English

Can Learned Frame-Prediction Compete with Block-Motion Compensation for Video Coding?

Image and Video Processing 2020-07-21 v1 Computer Vision and Pattern Recognition Machine Learning

Abstract

Given recent advances in learned video prediction, we investigate whether a simple video codec using a pre-trained deep model for next frame prediction based on previously encoded/decoded frames without sending any motion side information can compete with standard video codecs based on block-motion compensation. Frame differences given learned frame predictions are encoded by a standard still-image (intra) codec. Experimental results show that the rate-distortion performance of the simple codec with symmetric complexity is on average better than that of x264 codec on 10 MPEG test videos, but does not yet reach the level of x265 codec. This result demonstrates the power of learned frame prediction (LFP), since unlike motion compensation, LFP does not use information from the current picture. The implications of training with L1, L2, or combined L2 and adversarial loss on prediction performance and compression efficiency are analyzed.

_INSTRUCTIONS TO FOLLOW_
According to the abstract on learned frame prediction, which codec's rate-distortion performance does the simple codec not yet reach?

_COLLECTED DATA_

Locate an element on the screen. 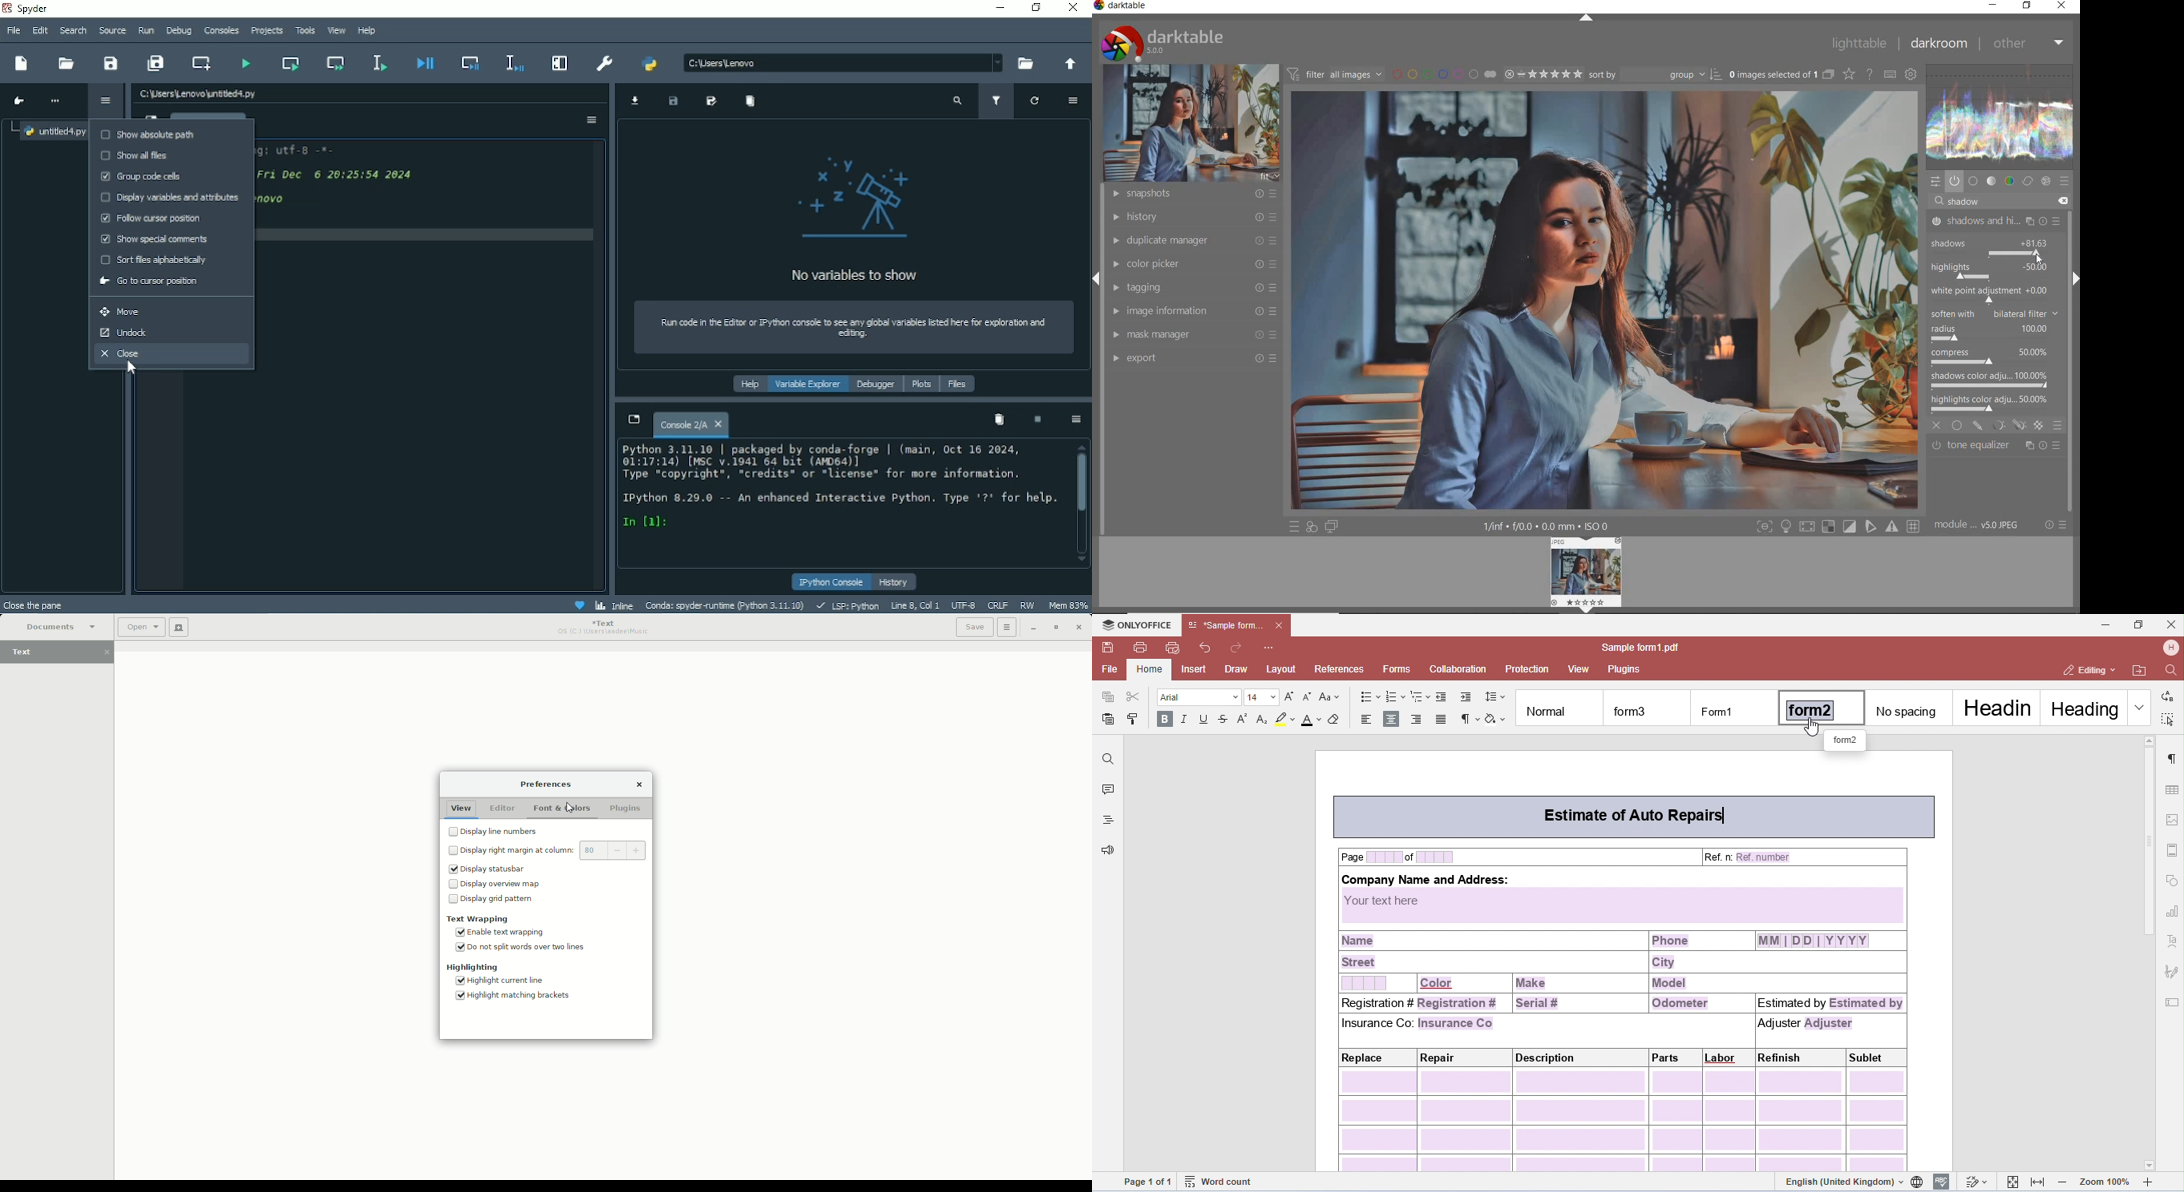 This screenshot has height=1204, width=2184. Mem is located at coordinates (1069, 604).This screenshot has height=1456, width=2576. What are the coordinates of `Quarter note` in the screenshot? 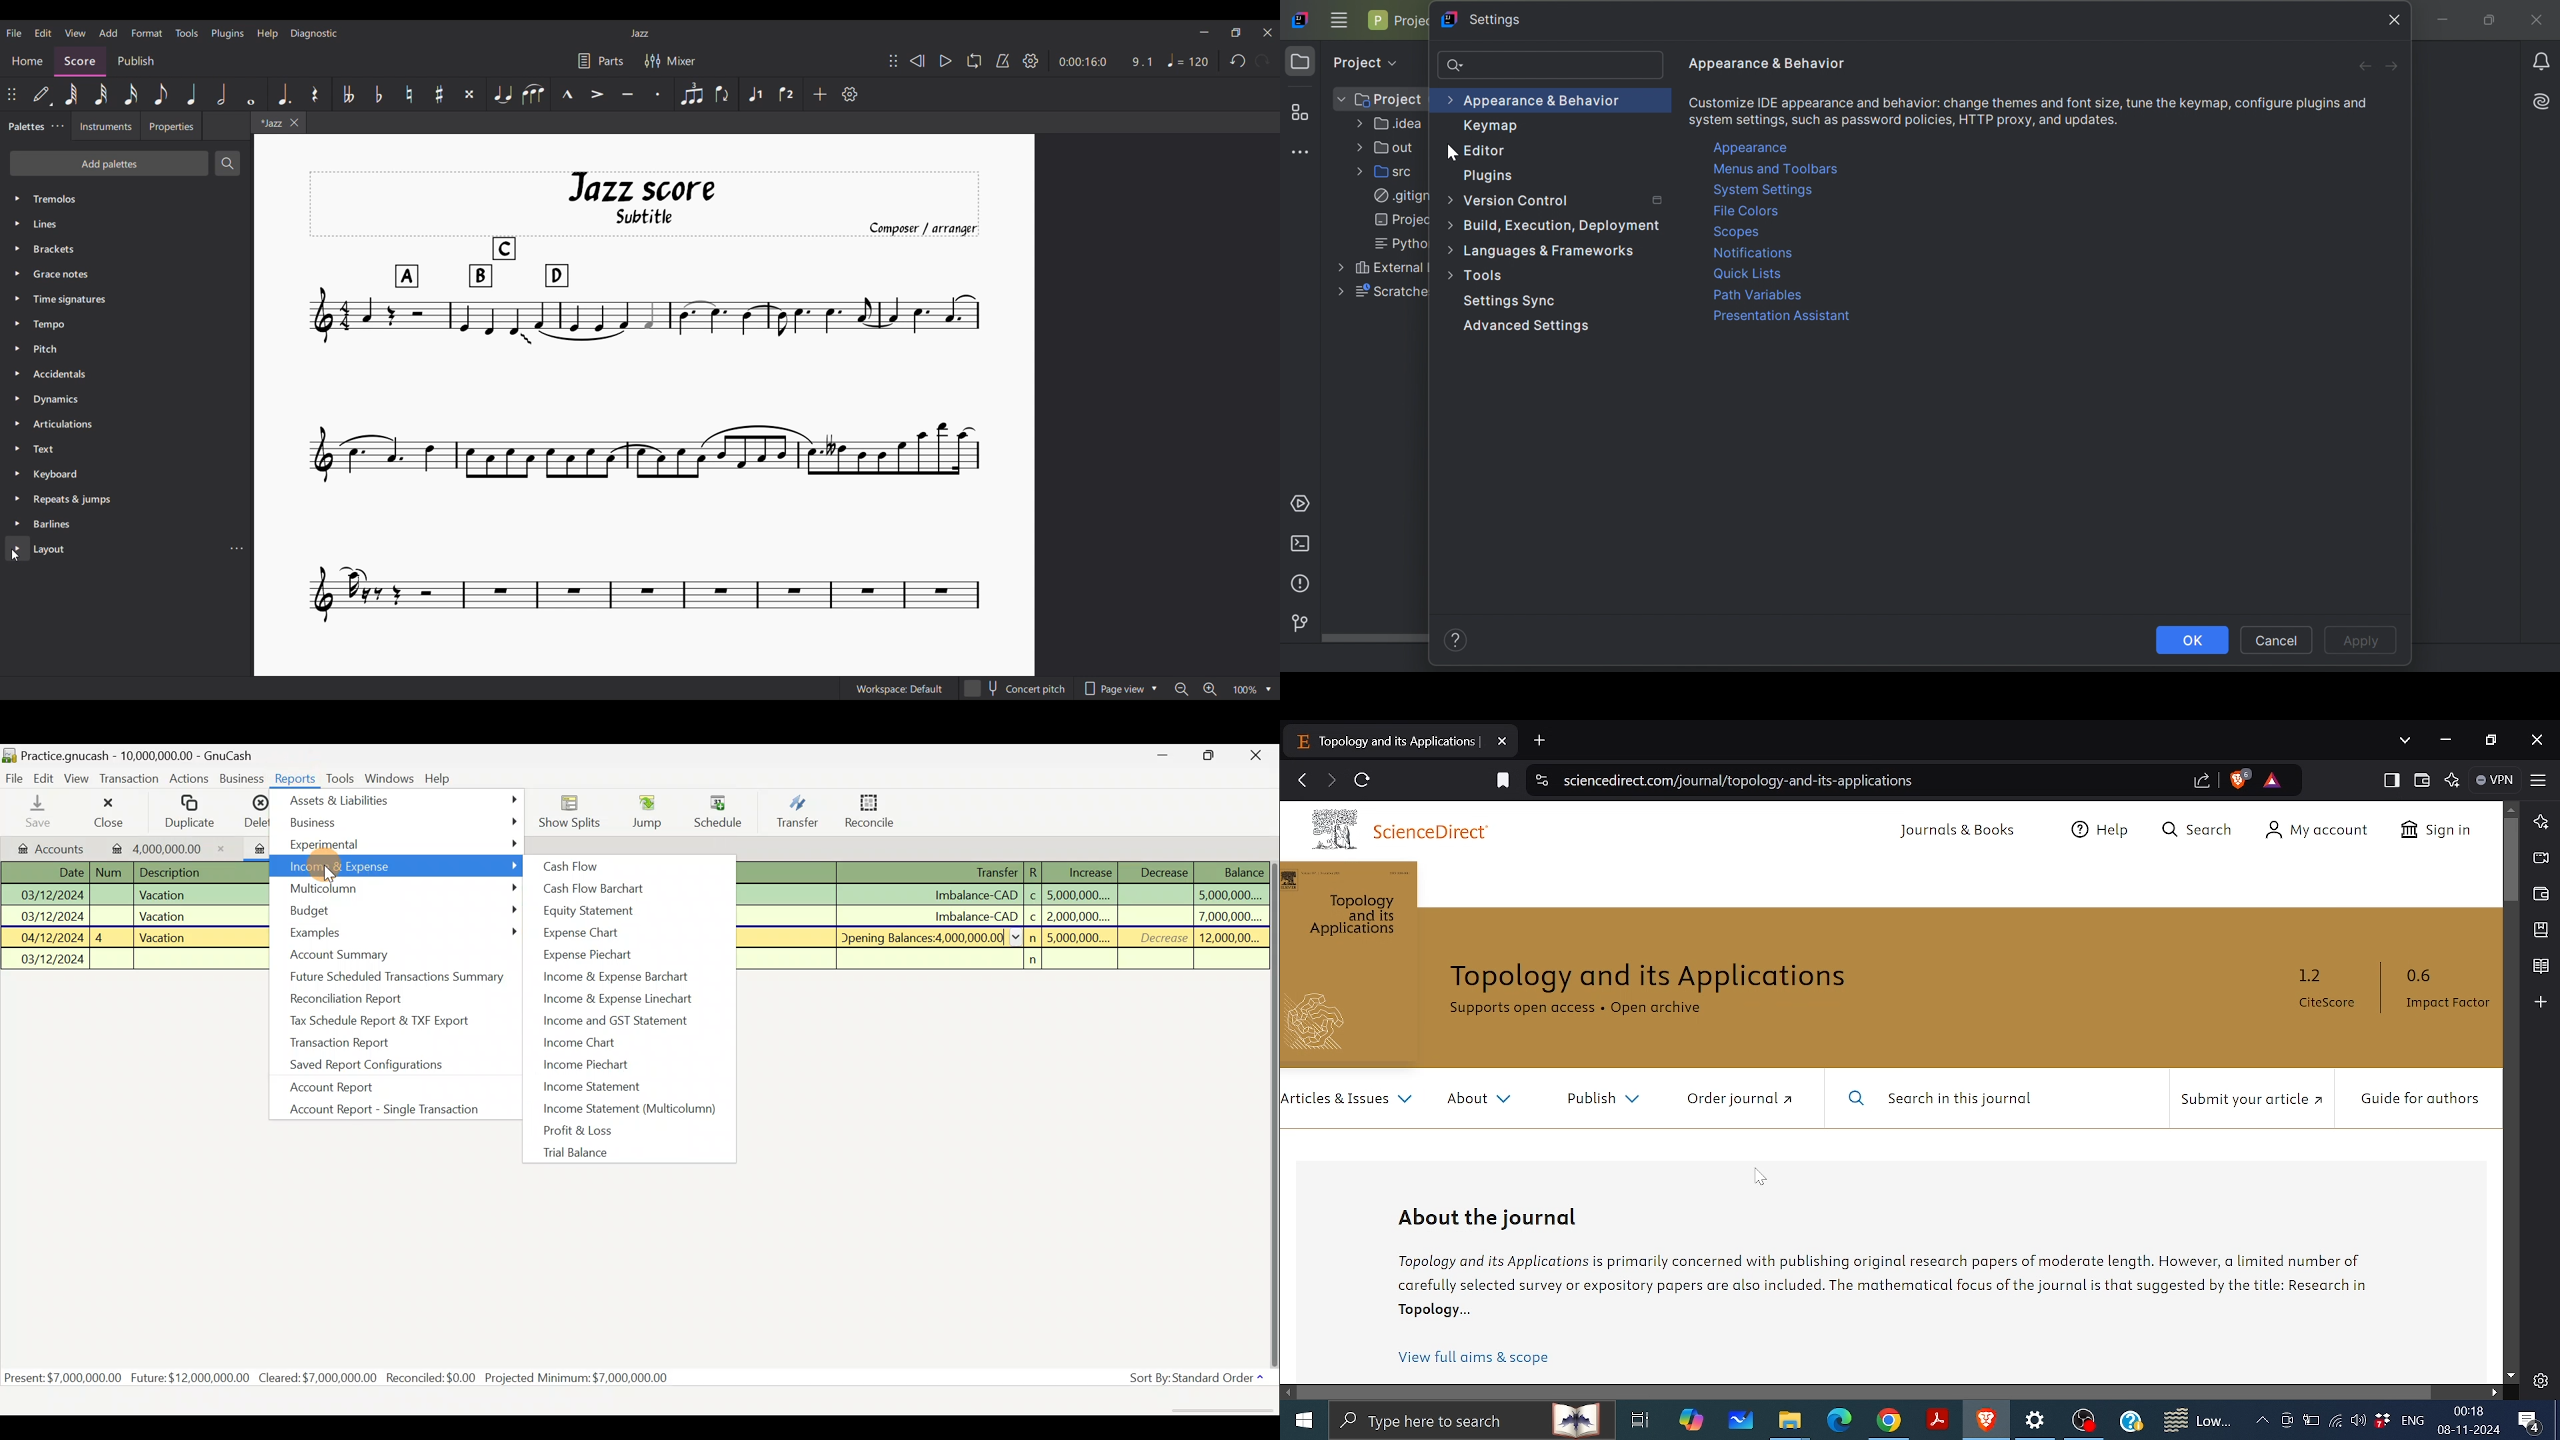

_RESULT OF THIS TASK_
The x265 codec.